- _Problem requirements_: Each line from the one containing "Viewport: 661px width, 421px" to the end of the entries below is to be set down exactly; the pictures are not.

##### Provided information #####

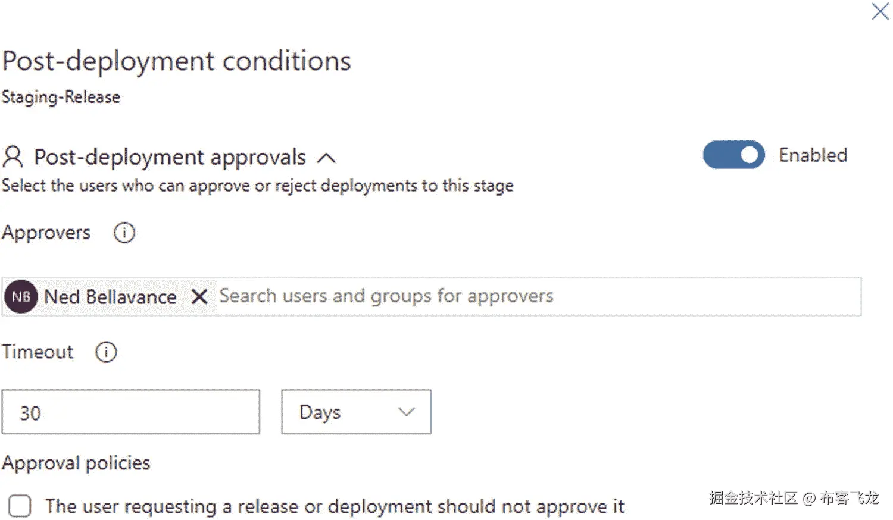This screenshot has height=520, width=893.
Task: Click the chevron arrow in Days dropdown
Action: pyautogui.click(x=406, y=412)
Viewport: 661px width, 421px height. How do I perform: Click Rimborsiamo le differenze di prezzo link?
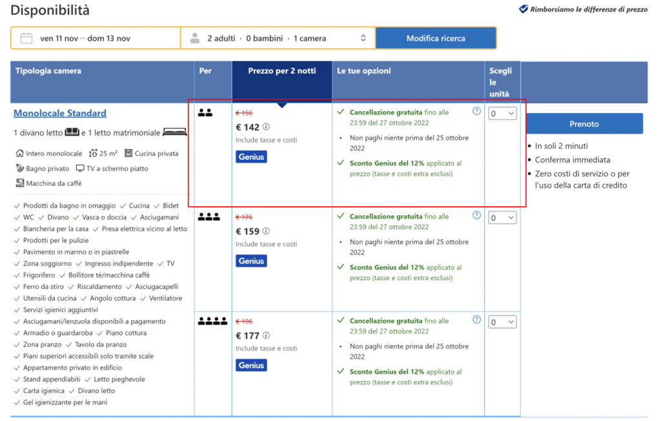tap(588, 10)
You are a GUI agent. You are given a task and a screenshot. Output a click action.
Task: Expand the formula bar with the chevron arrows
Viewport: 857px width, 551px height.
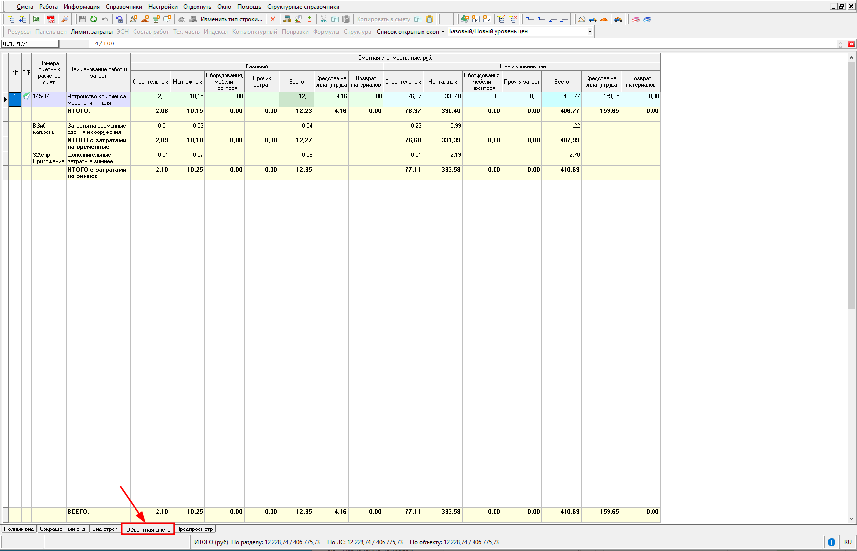(x=840, y=44)
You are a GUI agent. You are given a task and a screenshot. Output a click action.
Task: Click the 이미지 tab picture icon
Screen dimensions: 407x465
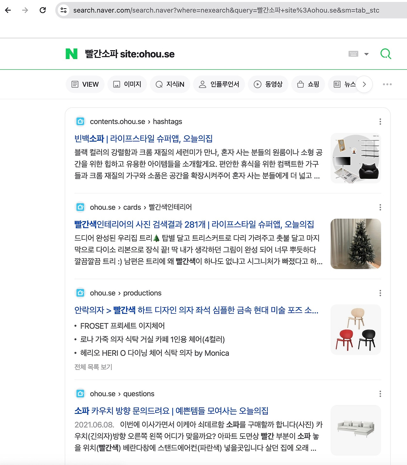[117, 84]
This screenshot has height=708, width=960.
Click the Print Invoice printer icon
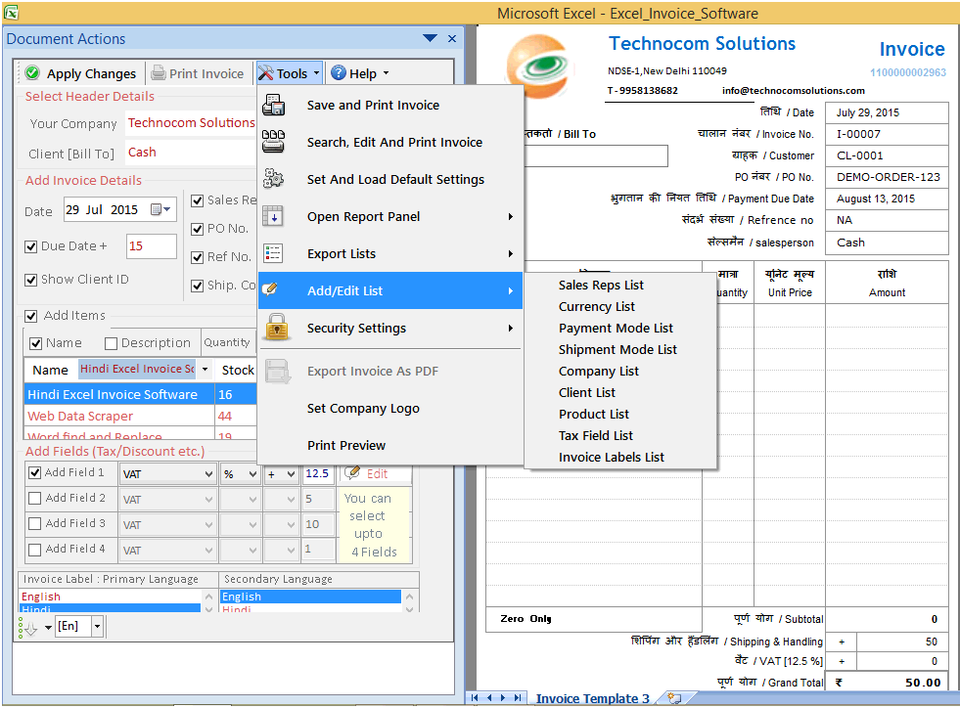pyautogui.click(x=158, y=72)
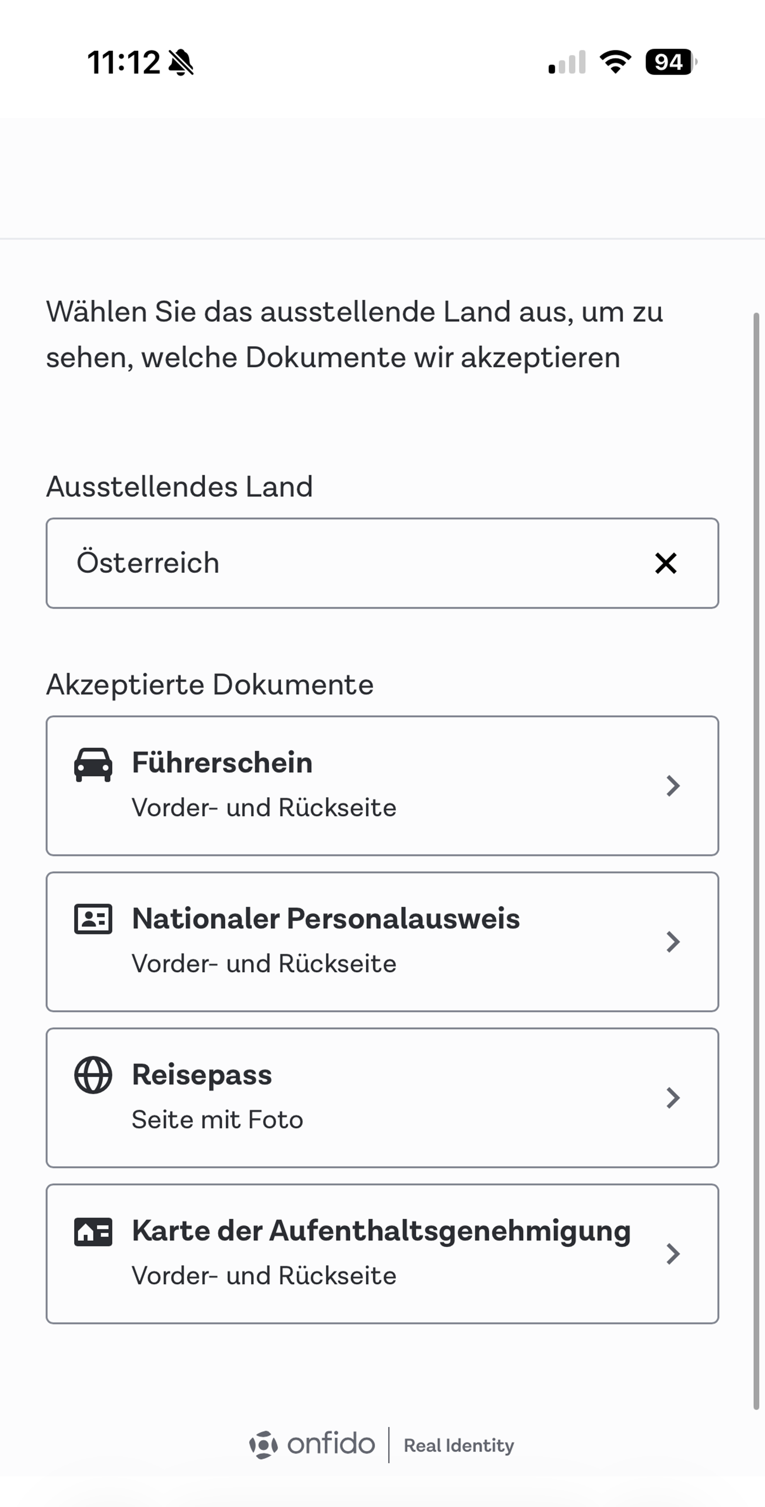Tap the battery indicator showing 94

point(671,62)
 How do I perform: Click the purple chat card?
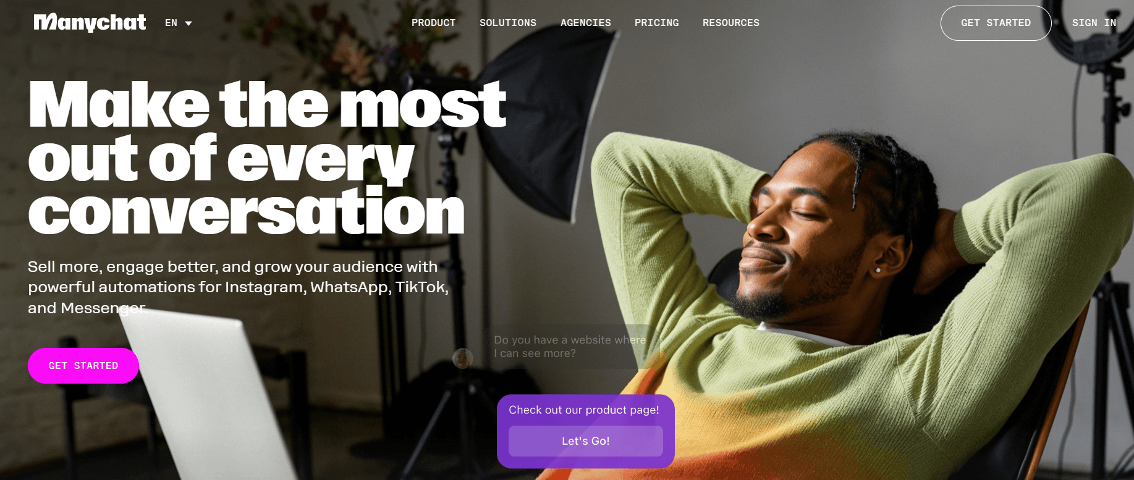point(585,431)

#####

- _Finished task_:
Viewport: 661px width, 421px height. How do I perform: Click Rimborsiamo le differenze di prezzo link?
tap(588, 10)
You are a GUI agent. You are given a task and a screenshot. Output a click action.
Task: Expand the formula bar with the chevron arrows
Viewport: 857px width, 551px height.
(x=840, y=44)
You are a GUI agent. You are given a task and a screenshot. Output a click action.
Task: Click the 이미지 tab picture icon
Screen dimensions: 407x465
[117, 84]
This screenshot has height=708, width=960.
Click the Print Invoice printer icon
pyautogui.click(x=158, y=72)
Tap the battery indicator showing 94

point(671,62)
 How do I perform: Click the purple chat card?
point(585,431)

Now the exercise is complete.